**Отрывок со страницы:**
——

Живут во мне воспоминания
Шрифт:
Что касается подарков шаха, то у меня с ними на нашей таможне возникли сложности. Когда мы улетали в Тегеран (смешно, но в Иран, до которого от Баку рукой подать, мы летели из Москвы), нас в аэропорту провожал советник иранского посольства. Он же встречал нас, когда мы вернулись, и был свидетелем сцены, разыгравшейся у таможенной стойки. Проверявшая наш багаж плотного телосложения дама, узнав меня, сказала:
— А-а-а, Магомаев прилетел. Ну, показывайте, что у вас в чемодане.
А там у меня был сложен ковер, лежала шкатулка.
— Ковер не разрешается ввозить. И шкатулка не оформлена декларацией.
— Насколько я понимаю, в декларацию вносят то, что вывозят, чтобы при возвращении было видно, что ты за границей ничего не продал. Я же все это ввожу, а не вывожу, делаю свою страну богаче. Это все — подарки шаха. Вон за вами в зале стоит советник иранского посольства, я сейчас все отдам ему, и пусть он отправляет шаху назад все его подарки…
Таможенница, озадаченная, пошла за старшим по смене. Он пришел, увидел меня, узнал:
— Ладно, проходите…
Получил я приглашение от шаха Ирана и на следующий год, но на этот раз меня не пустили: в идеологическом отделе ЦК КП Азербайджана решили: «Не надо ему ездить туда каждый год». Какие этому были тогда причины — политические или еще какие, — не знаю. Как раз в это время у нас намечался очередной правительственный концерт, и я должен был выступать на нем…
Потом уже приглашений не было… А через какое-то время, в 1979 году, в Иране произошла революция, и шах с шахиней были вынуждены покинуть страну. В изгнании шах Мохаммед Реза Пехлеви умер. Шахиня Фаррах жива. Недавно мне сказали, что она меня прекрасно помнит и даже передавала привет.

——

**Исходные материалы:**
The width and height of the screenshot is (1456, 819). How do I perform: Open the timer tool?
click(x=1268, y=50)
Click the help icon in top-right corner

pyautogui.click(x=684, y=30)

——

**Задача:**
В каком году, согласно отрывку, в Иране произошла революция? Опирайтесь только на отрывок.

**Полный ответ:**
В 1979 году.